Transformers – Input Handling

<aside> ℹ️

I've drafted a quick, simple blog post on transformers. This post is part 1 of a series I'm putting together. It will give you a rundown of what transformers are and explain input handling—specifically, tokenization and positional encoding.

Please note that I wrote this quickly so that it may contain errors and typos. Feel free to drop me a line if you find any. Thanks!

</aside>

🦂 What are Transformers?

A transformer is a neural network architecture for sequence-to-sequence and sequence-to-label tasks (e.g., translation, summarization, classification, etc), which replaces recurrence or convolution with an attention mechanism.

What is the core idea in Transformers?

While typical RNNs process tokens strictly from left to right with a hidden state, a Transformer allows each token to directly look at (i.e., attend to) other tokens and build a context-aware representation.

🚂 Architecture

A transformer architecture consists of:

Encoder stack (understanding input)
Decoder stack (generating output)

Each stack has two big sub-blocks:

(Multi-head) self-attention
- tokens exchange information (“who should I pay attention to?”)
(Position-wise) feed-forward neural network (FFN/MLP)
- Each token is processed independently by the same small neural net (“now that I have context, transform me”)
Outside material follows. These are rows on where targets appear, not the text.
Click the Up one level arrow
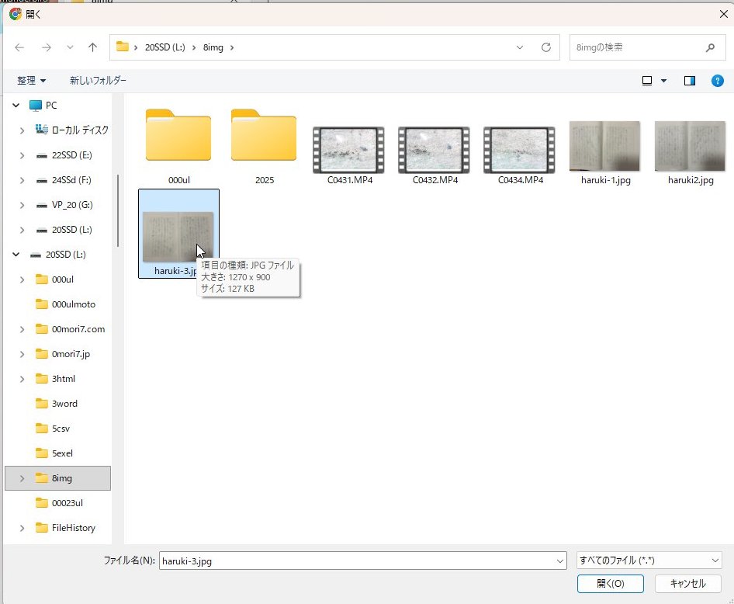The image size is (734, 604). [93, 47]
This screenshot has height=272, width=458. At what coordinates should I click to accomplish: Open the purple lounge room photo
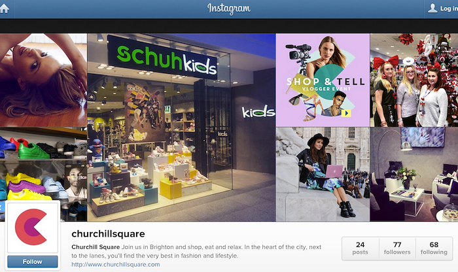pos(414,174)
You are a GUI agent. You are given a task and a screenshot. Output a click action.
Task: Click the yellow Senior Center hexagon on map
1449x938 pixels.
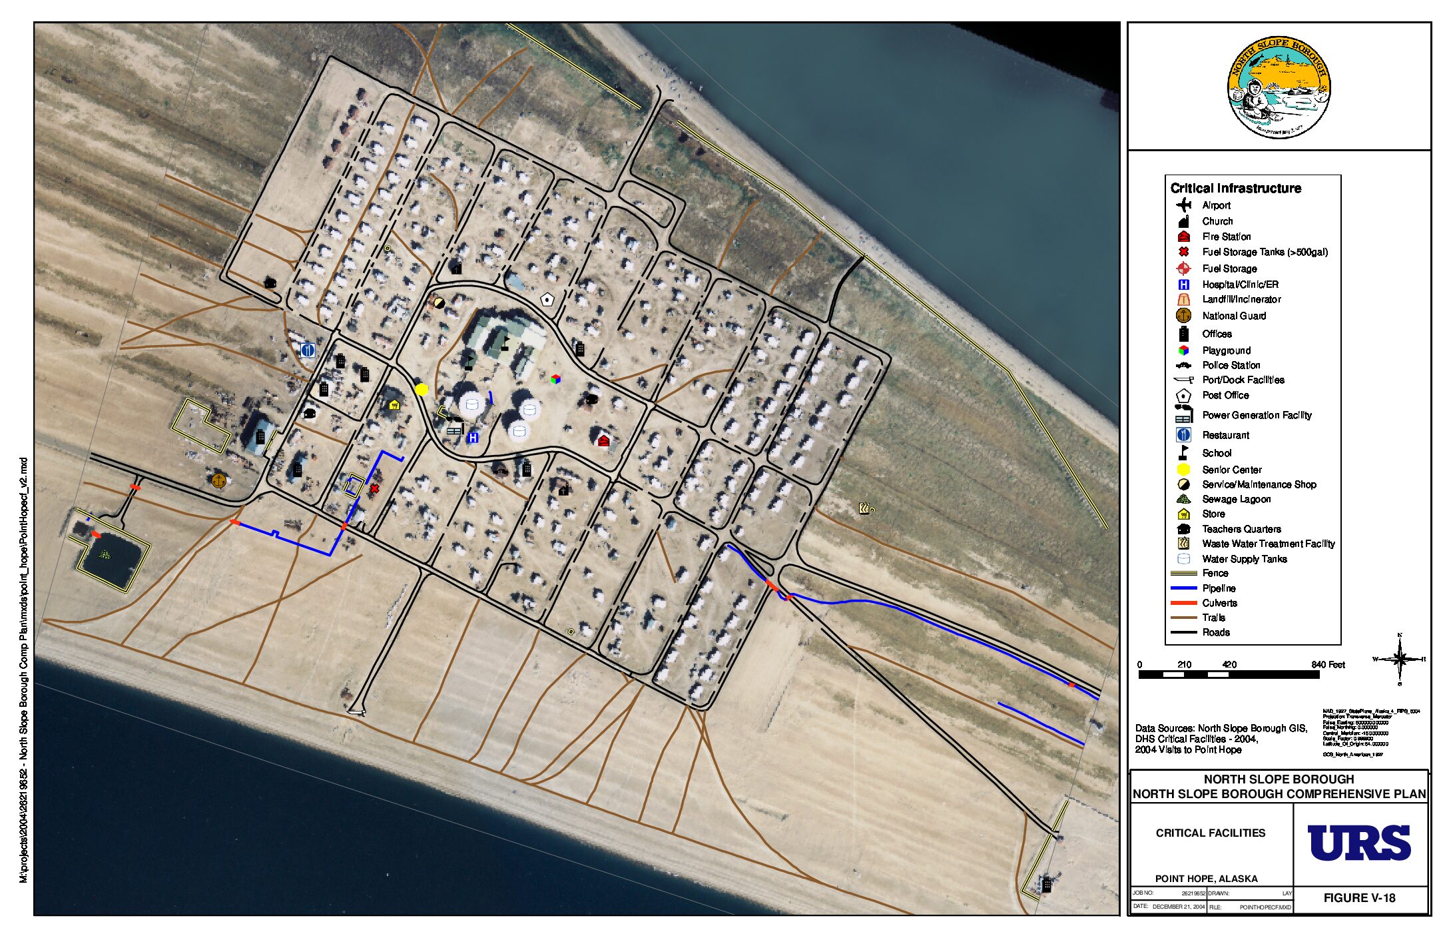click(x=422, y=390)
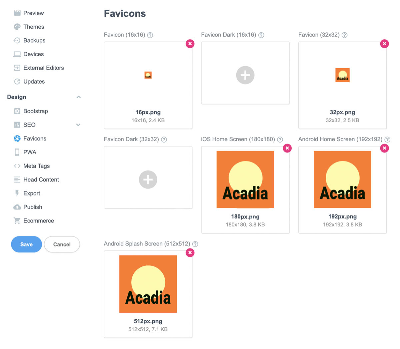
Task: Open the PWA settings icon
Action: (17, 152)
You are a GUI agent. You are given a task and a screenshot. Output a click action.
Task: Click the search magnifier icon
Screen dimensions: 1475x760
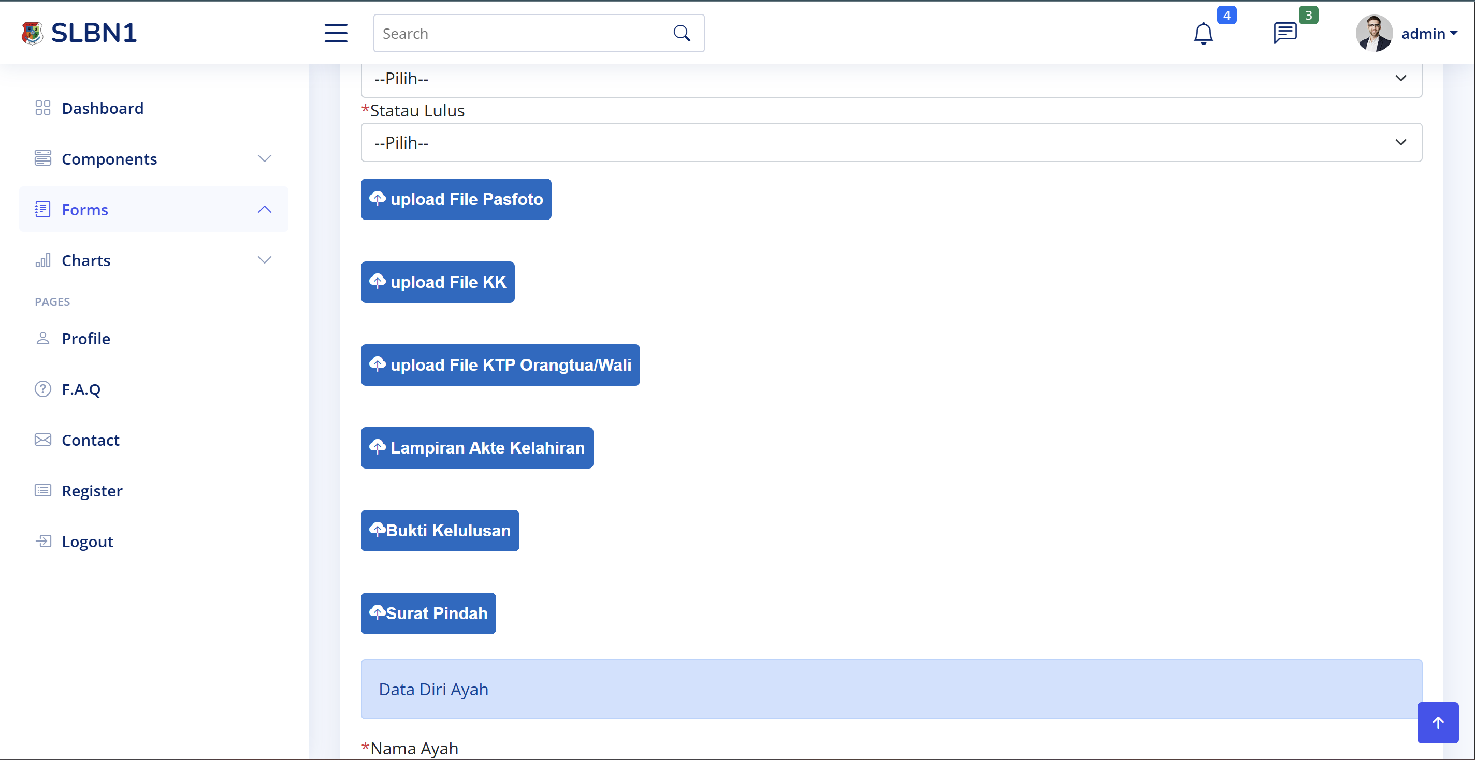681,33
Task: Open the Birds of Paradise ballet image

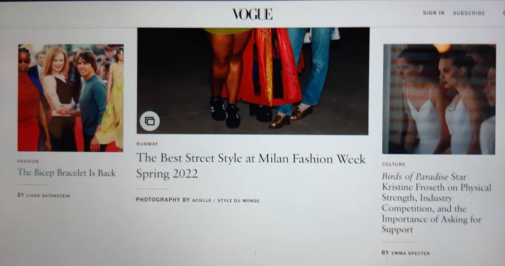Action: [x=439, y=99]
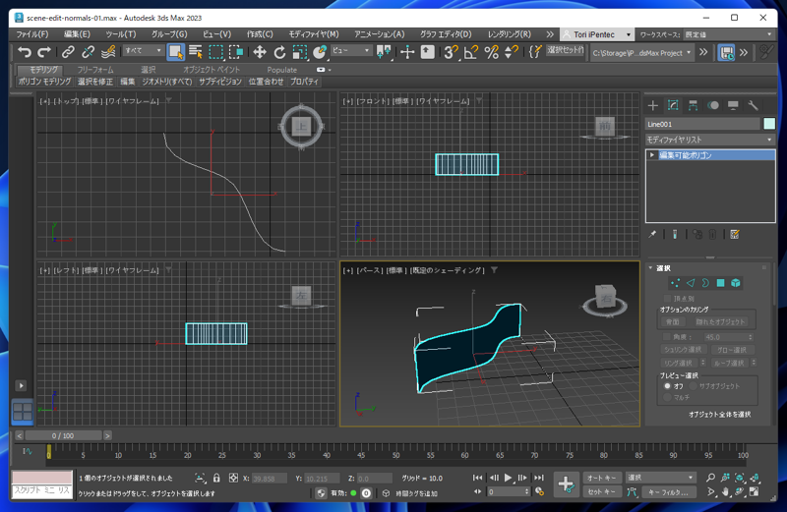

Therefore, self-attention allows interaction among tokens (n-to-n), thereby providing contextualization. Then, the MLP refines that information per token.

On top of these two sub-blocks, there are two important parts: Residual connections (skip connections) and layer normalization.

🪓 Tokenization

Transformer never deals with characters directly. It only sees token IDs. Text to tokens (words/subwords/bytes).

<aside>

"unbelievable" → ["un", "believ", "able"] → [417, 9821, 211]

</aside>

📐 Input/Token Embeddings

Each token ID from the previous step (tokenization) is mapped to a dense vector using an embedding matrix.